01 julho, 2010

Lohman Nietzsche Losurdo - Aguardente e cristianismo

Este estudo estabelece novos parâmetros de referência: Domenico Losurdo reinterpreta o filósofo Friedrich Nietzsche.

Por Hans-Martin Lohmann, “Die Zeit”, 1º de julho de 2010


Para o poeta Gottfried Benn, Nietzsche tem sido “o maior fenômeno de fascinação da história das ideias”. Mas o “fenômeno” Nietzsche não se exaure no enorme fascínio que provém de sua obra: mostra-se sobretudo no fato que, como nenhum outro, ele suscitou as reações mais diversas e controversas. Se olharmos para a história da sua recepção, Friedrich Nietzsche, o filho do pastor de Röcken, permanece até hoje uma pedra de tropeço na qual tantos já quebraram os dentes.

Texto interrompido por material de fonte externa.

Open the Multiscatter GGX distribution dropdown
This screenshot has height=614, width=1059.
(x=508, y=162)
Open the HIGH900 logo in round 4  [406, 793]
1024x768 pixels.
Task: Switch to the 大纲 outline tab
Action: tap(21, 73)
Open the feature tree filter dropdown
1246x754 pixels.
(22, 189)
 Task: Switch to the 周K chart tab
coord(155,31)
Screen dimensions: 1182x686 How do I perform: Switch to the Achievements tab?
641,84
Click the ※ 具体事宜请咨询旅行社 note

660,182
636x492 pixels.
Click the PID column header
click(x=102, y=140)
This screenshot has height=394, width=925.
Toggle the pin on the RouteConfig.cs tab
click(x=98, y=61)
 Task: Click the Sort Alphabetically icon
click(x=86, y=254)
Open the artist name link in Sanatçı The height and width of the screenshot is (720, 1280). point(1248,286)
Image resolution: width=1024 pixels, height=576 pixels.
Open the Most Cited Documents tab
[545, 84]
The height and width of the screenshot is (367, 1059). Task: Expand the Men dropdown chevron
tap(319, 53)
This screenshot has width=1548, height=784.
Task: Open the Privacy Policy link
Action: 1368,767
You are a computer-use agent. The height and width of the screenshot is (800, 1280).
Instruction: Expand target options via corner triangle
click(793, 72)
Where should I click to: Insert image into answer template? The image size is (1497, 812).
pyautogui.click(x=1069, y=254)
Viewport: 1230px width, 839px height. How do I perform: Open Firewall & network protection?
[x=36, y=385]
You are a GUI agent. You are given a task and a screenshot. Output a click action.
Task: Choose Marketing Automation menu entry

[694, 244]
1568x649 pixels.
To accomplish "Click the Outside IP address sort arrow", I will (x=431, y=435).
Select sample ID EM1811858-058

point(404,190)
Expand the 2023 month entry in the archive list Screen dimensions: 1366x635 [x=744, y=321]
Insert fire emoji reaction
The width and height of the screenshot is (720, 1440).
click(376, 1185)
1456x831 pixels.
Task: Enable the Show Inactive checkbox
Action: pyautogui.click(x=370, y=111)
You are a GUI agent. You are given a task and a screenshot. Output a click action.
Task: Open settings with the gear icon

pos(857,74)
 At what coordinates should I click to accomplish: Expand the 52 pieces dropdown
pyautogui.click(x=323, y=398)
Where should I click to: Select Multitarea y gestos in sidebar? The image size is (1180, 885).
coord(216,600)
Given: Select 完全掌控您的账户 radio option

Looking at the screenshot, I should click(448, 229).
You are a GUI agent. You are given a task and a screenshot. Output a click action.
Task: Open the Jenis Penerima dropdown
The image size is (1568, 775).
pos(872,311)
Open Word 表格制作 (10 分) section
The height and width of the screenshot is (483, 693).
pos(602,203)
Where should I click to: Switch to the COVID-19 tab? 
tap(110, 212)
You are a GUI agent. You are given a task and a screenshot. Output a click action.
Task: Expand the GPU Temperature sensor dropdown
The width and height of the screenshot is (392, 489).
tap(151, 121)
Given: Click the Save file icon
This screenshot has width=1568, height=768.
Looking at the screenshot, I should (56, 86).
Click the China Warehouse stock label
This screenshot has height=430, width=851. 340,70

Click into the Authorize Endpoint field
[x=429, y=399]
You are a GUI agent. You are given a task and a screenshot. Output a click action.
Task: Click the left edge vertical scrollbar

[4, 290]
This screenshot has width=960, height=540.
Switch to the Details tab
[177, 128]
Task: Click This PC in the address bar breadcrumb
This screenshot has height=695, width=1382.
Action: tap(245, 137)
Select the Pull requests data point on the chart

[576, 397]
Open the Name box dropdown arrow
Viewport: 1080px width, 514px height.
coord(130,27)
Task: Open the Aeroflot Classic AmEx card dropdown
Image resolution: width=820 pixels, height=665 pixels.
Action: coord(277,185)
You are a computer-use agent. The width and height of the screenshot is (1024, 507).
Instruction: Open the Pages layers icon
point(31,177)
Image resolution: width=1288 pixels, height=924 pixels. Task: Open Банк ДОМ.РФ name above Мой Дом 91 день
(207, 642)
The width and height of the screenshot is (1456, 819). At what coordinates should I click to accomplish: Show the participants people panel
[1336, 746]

Digamos logo de partida: este estudo de mais de 1.000 páginas do filósofo italiano Domenico Losurdo, que apareceu na Itália em 2002 e alcançou a terra de Nietzsche, é um acontecimento intelectual extraordinário e poderia estabelecer por longo tempo um novo padrão de medida. Losurdo forneceu uma obra de referência e de consulta que, por exemplo, faz parecer bastante velho um livro como o Nietzsche Handbuch de Henning Ottmann, publicado em 2000.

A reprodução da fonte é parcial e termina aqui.